The Indian information technology consultancy firm Wipro has confirmed to the Economic Times that it is investigating a phishing attack that may have allowed its systems to be used to attack many of its clients.
Wipro believes it was targeted, possibly by a nation-state attacker, who then used the company’s own systems to deliver follow up attacks on at least 12 of its customers, essentially making this a very prominent supply chain attack.
“We detected a potentially abnormal activity in a few employee accounts on our network due to an advanced phishing campaign. Upon learning of the incident, we promptly began an investigation, identified the affected users and took remedial steps to contain and mitigate any potential impact,” Wipro Ltd said in a statement.
Additionally, Wipro said it has retained an outside forensic firm to assist and that it has in house an extensive security apparatus that is working on the problem.
Matan Or-El, CEO of Panorays, pointed out that companies need to check the security level of all third-party vendors, regardless of their size or prominence in the industry.
“For this reason, companies need to develop a security policy and ensure that their third parties – vendors, suppliers, business partners – adhere to it. This is important not only during screening and onboarding of the suppliers, but throughout their whole business relationship, and requires continuous monitoring of the supplier’s digital presence,” he said.
The large number of Wipro customer’s potentially impacted by the breach, which some reports say was on-going for months, will require a serious uptick in their vigilance going forward particularly if the attacker has had time to infiltrate their systems.
“Every Wipro customer should be hyper-aware of the potential of such attacks coming from this previously trusted domain. Employees should be on red alert for any email from this domain until such time as Wipro demonstrates that it’s email system is rearchitected,” said Mark Bower, chief revenue officer and North American general manager at Egress Software Technologies.
Because of the tremendous responsibility Wipro has to its customers Bower and Dan Tuchler, CMO of SecurityFirst, said the company needs to be completely forthright let customers know whether they were using message encryption internally to protect customer emails.

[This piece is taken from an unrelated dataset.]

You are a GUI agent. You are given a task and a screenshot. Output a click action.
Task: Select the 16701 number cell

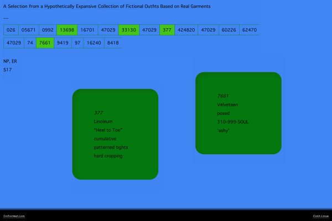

“The increasing complexity and interconnectedness of IT infrastructure makes it harder to protect. Wipro, a firm with broad IT expertise, is a victim and a part of a complex hack against some of their customers, despite extensive security and monitoring measures. This underscores the importance of protecting data where it resides on servers, including encryption, comprehensive key management, and data access policy control. These attacks are not going to stop. Organizations must defend the security of their data,” Tuchler.